Document section:
In general, I roll my eyes at one-trick-pony kitchen tools. No one needs a dedicated avocado or apple slicer. But sometimes you do, in fact, run into a single-use item that actually does its job in a way nothing else can. And the fact of the matter is, if you want to froth milk for your espresso, or tea, or hot chocolate, you’re going to need a dedicated milk frother. (That is, unless you have a full-on espresso machine that comes with one attached.) Though I prefer my coffee black, I’ve watched my mom froth milk for her morning latte for as long as I can remember, and I have to say, there is something quite luxurious about treating yourself to a real drink at home. To find the best milk frothers out there, I chatted with coffee pros, as well as some folks who regularly use and love the one they have.
What we’re looking for
Steam creation: Frothers don’t inherently heat up milk. Some of them are frothers and steamers, performing both tasks at the same time. Others, though, only create air bubbles, requiring you to heat up your milk first, either on the stove or in the microwave.
Frothing technology: Electric frothers (the ones that usually also produce steam) need to be plugged into an outlet. You push a button and they do their thing for a minute or two, then stop. Battery-operated frothers look like little sticks with a flat whisk on the end that whirs when you hold down a button. These are two types you’ll see most. But one product on this list is a stovetop contraption, and another is completely manual.

Given instruction: Carry on the milk frother article above, starting right after its last sentence.

Material:
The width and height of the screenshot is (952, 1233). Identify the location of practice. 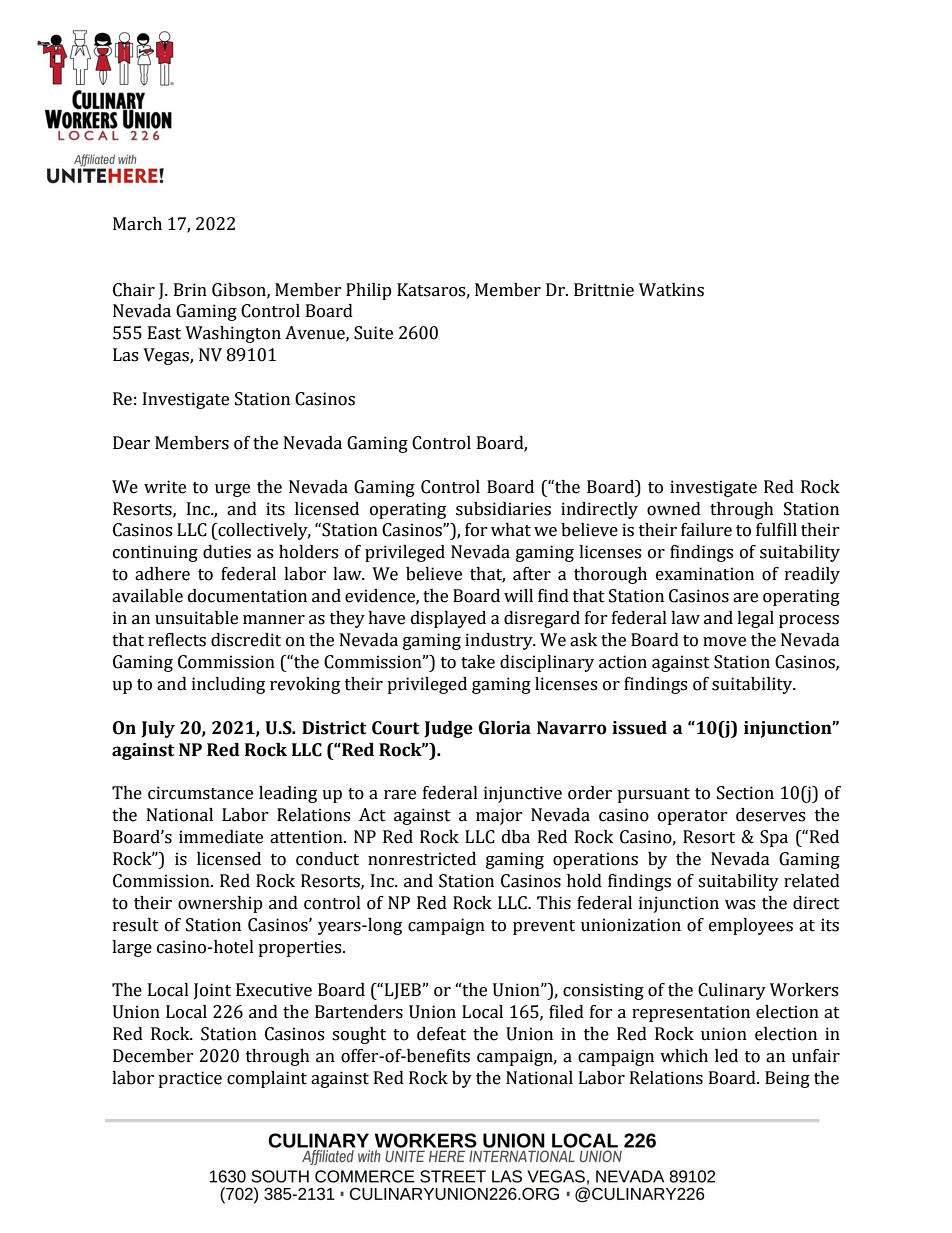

Response:
Best overall milk frother
Steam creation | Electric
The Chinya is a “really good” milk frother that also steams, according to Suyog Mody and James McCarthy of Driftaway Coffee, who crowdsourced this recommendation from their team. It technically has three different modes: hot foam, cold foam, and heated milk with no foam at all — so if you’re a person who likes to change up their coffee or tea drink, the range on this little machine will certainly be useful. After hearing about it from those pros, I spotted creative consultant and writer Harling Ross using a slightly older model of it on Instagram. “I bought it after reading tons of glowing reviews, and it has definitely lived up to them,” she told me. “I make myself a matcha latte every morning, so a good frother is critical. I like a decent layer of foam, but not so much foam that it’s all air and no milk. I also like my milk to be quite hot. This frother gives me the perfect foam-to-milk ratio and temperature every time, and as a bonus, the large diameter makes it really easy to clean.”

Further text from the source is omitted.